For synteny analysis, comparative genome regions were generated in BV-BRC using global PGFam families to determine a set of genes that match a focus gene [15]. All Heliobacteriaceae genomes were used in the search and compared with the BR4 genome. The gene set is compared with the focus gene using BLAST (v2.17.0) and sorted by BLAST scores within BV-BRC. Heterodisulfide reductase A (HdrA) was used as focus gene to analyze synteny of the gene cluster. Conserved protein domain searches were performed using the NCBI CD-Search website (https://www.ncbi.nlm.nih.gov/Structure/cdd/wrpsb.cgi; last accessed 1 May 2026).

3. Results

3.1. Genome Properties

The genome of strain BR4 was assembled into five contigs with a total genome size of 3,403,727 bp and a GC percentage of 57.2%, with an N50 of 2,286,869 bp. The genome was sequenced with a 228× coverage and was 100% complete according to CheckM [19]. A Mobile Element Detection analysis using the geNomad pipeline in BV-BRC did not find any evidence for any of the contigs being an isolated plasmid. Instead, several phage elements appear to be integrated in the contigs as prophages, as further discussed below. A total of 3439 CDS were identified after annotation, of which 2077 were proteins with a functional assignment (Table S1). A single set of rRNA sequences and 3 CRISPR arrays with 138 repeats were identified. A subsystem is a set of proteins that together implement a specific biological process or structural complex [34] assigned during BV-BRC annotation. An overview of the subsystems for the BR4 genome is provided in Figure 1. A total of 941 of the annotated proteins had subsystem assignments, with the majority involved in metabolism, protein processing, cellular and energy processes (Figure 1).

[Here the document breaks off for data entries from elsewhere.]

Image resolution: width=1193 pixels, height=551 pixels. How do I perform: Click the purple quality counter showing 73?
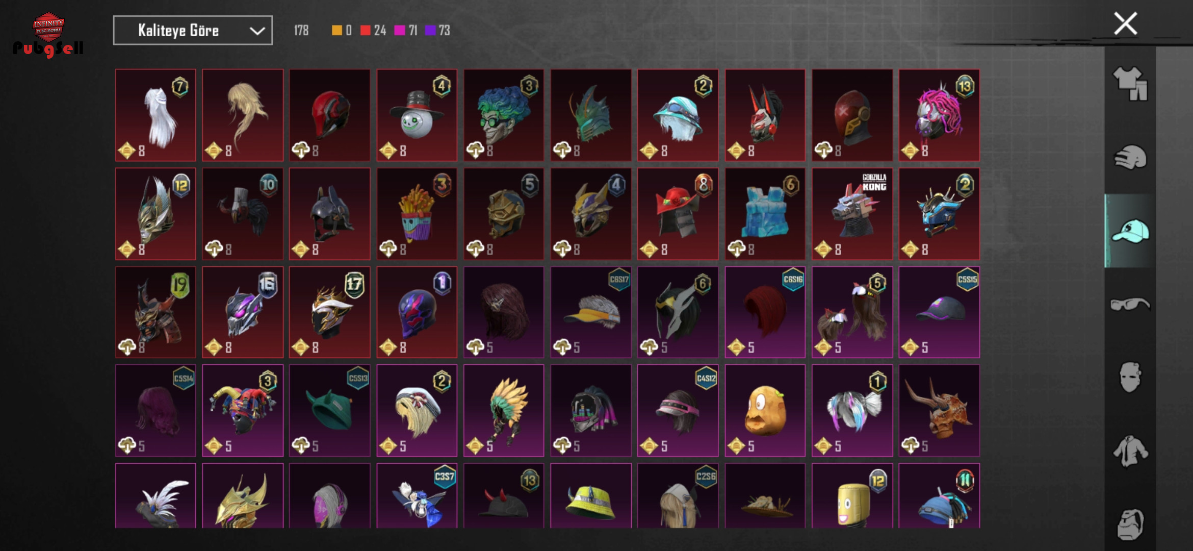pyautogui.click(x=437, y=31)
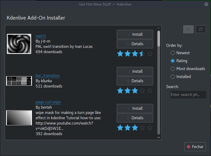
Task: Open the swirl1 thumbnail preview
Action: click(19, 44)
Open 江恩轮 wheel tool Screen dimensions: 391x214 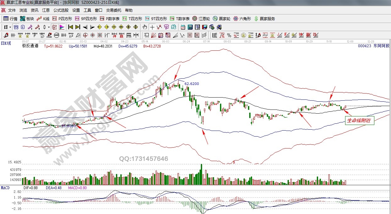coord(201,19)
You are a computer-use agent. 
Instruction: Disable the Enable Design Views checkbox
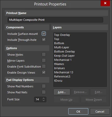point(44,72)
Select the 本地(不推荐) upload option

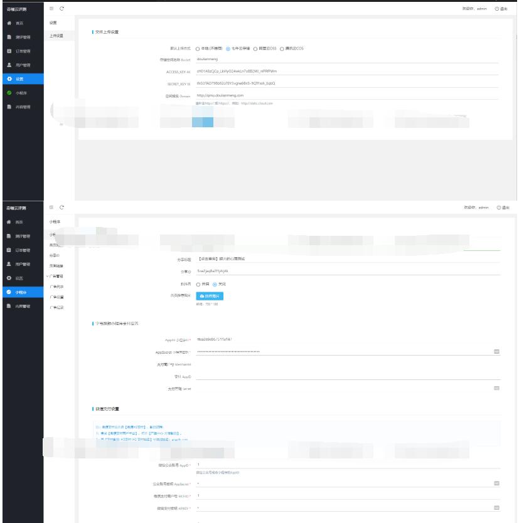[x=198, y=48]
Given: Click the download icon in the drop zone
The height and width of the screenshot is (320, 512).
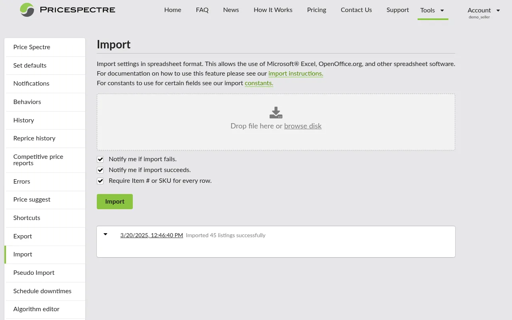Looking at the screenshot, I should click(x=276, y=112).
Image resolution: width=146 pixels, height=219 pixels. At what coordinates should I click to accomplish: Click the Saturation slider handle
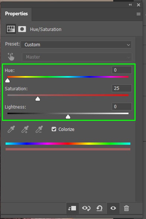tap(38, 99)

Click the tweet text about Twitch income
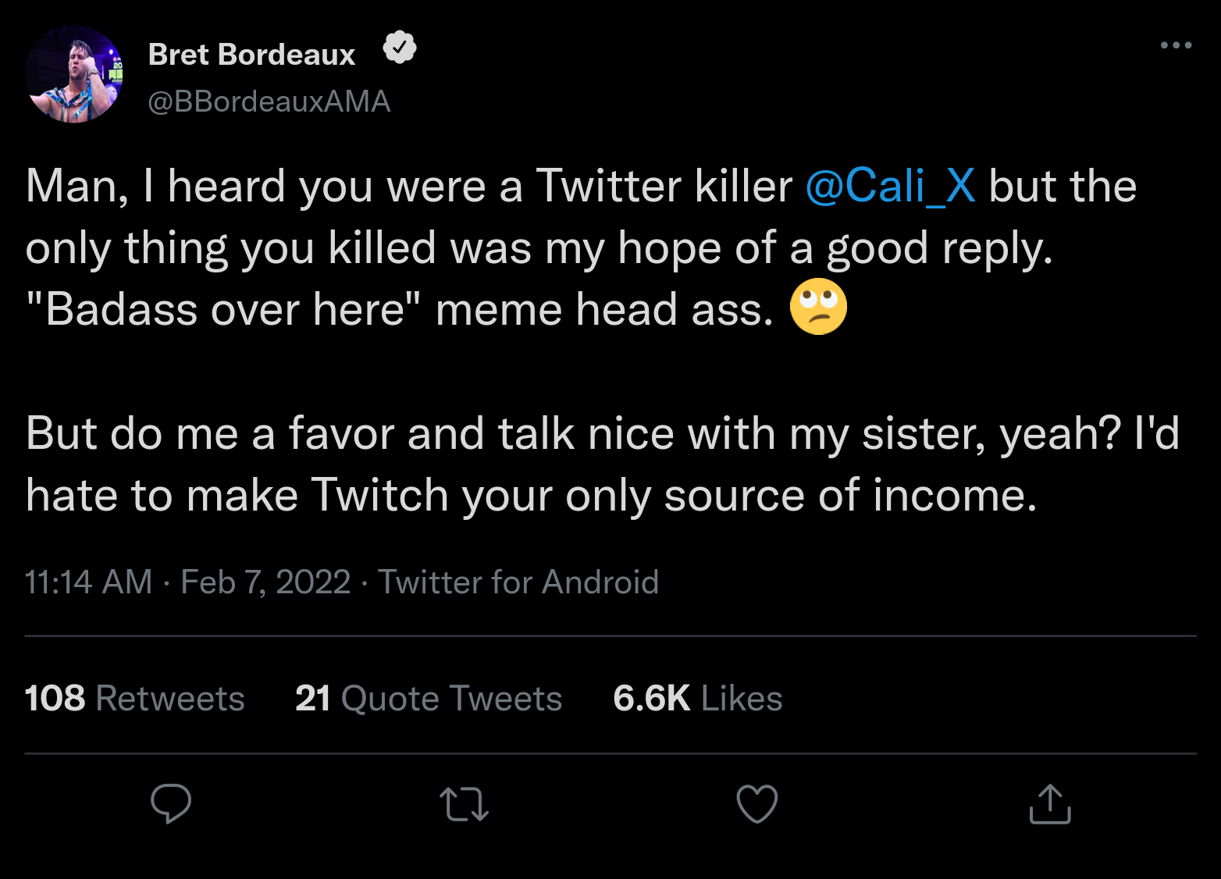click(531, 495)
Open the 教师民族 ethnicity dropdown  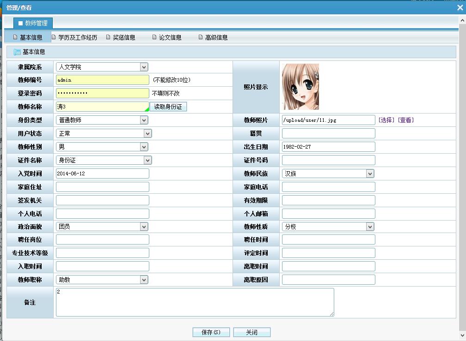[x=370, y=173]
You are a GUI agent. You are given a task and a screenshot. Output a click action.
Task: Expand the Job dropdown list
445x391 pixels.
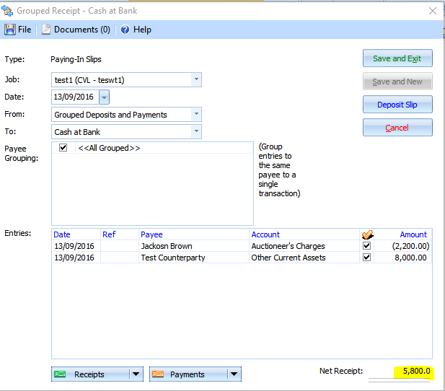pyautogui.click(x=196, y=79)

A comparison of genome characteristics to the other currently sequenced Heliobacterium/Heliomicrobium/Heliophilum/Heliorestis genomes is in

Table 1. Genome features of the “Heliomicrobium sulfidophilum” BR4^T and other species of the Heliobacteriaceae.

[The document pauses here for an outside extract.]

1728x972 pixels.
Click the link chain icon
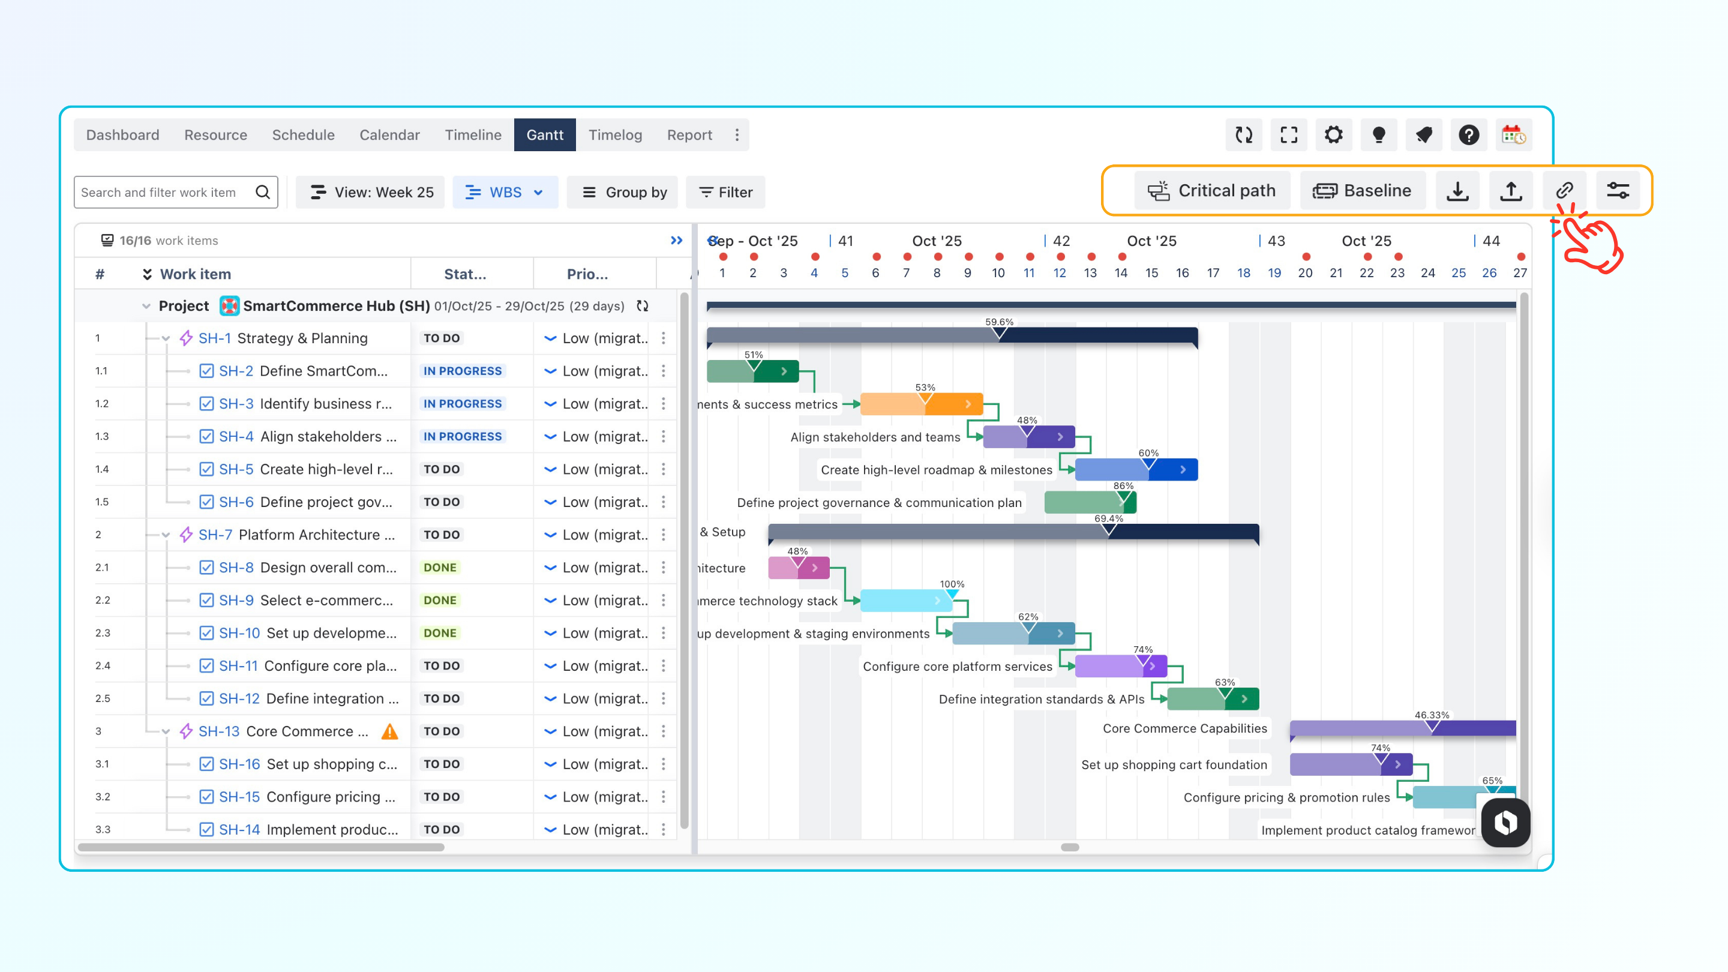(x=1564, y=191)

Species	Genome Size	GC Content	Contigs	Coverage	N50	CDS	tRNAs	ANIb (%) *	dDDH (%) *	Reference	Genbank Accession #
“Hmb. sulfidophilum” BR4T	3.4 Mb	57.2	5	228×	2,286,869	3439	104	−	−	this paper	JBVTZZ000000000
Hmb. undosum DSM 13378T	3.8 Mb	57.1	71	59×	176,377	3784	104	85.4	30.9	[3]	WXEY00000000
Hmb. gestii DSM 11169T	3.7 Mb	57.2	54	50×	284,497	3593	90	82.7	27	[3]	WXEX00000000
Hmb. modesticaldum DSM 9504T	3.1 Mb	56	1	NA	NA	2701	109	85.5	31.1	[12]	NC_010337
Hbt. chlorum DSM 3682T	4.1 Mb	48.7	214	15×	130,004	4379	153	71.8	19.8	[3]	JACVHF000000000
Hbt. mobile DSM 6151T	4.1 Mb	49.1	151	57×	123,143	4179	154	71.8	19.8	[3]	WNKU01000000
Hrs. acidaminivorans DSM 24790T	3.0 Mb	41	44	36×	281,451	2941	75	66.3	19.9	[3]	WBXO01000000
Hrs. convoluta DSM 19787T	3.2 Mb	43.1	1	NA	NA	2908	104	66.7	27.1	[13]	NZ_CP045875
Hph. fasciatum DSM 11170T	3.1 Mb	50.9	73	NA	NA	3111	90	68.6	20.9	[3]	SLXT01000000

* Values relative to “Hmb. sulfidophilum” BR4^T. NA, no data available.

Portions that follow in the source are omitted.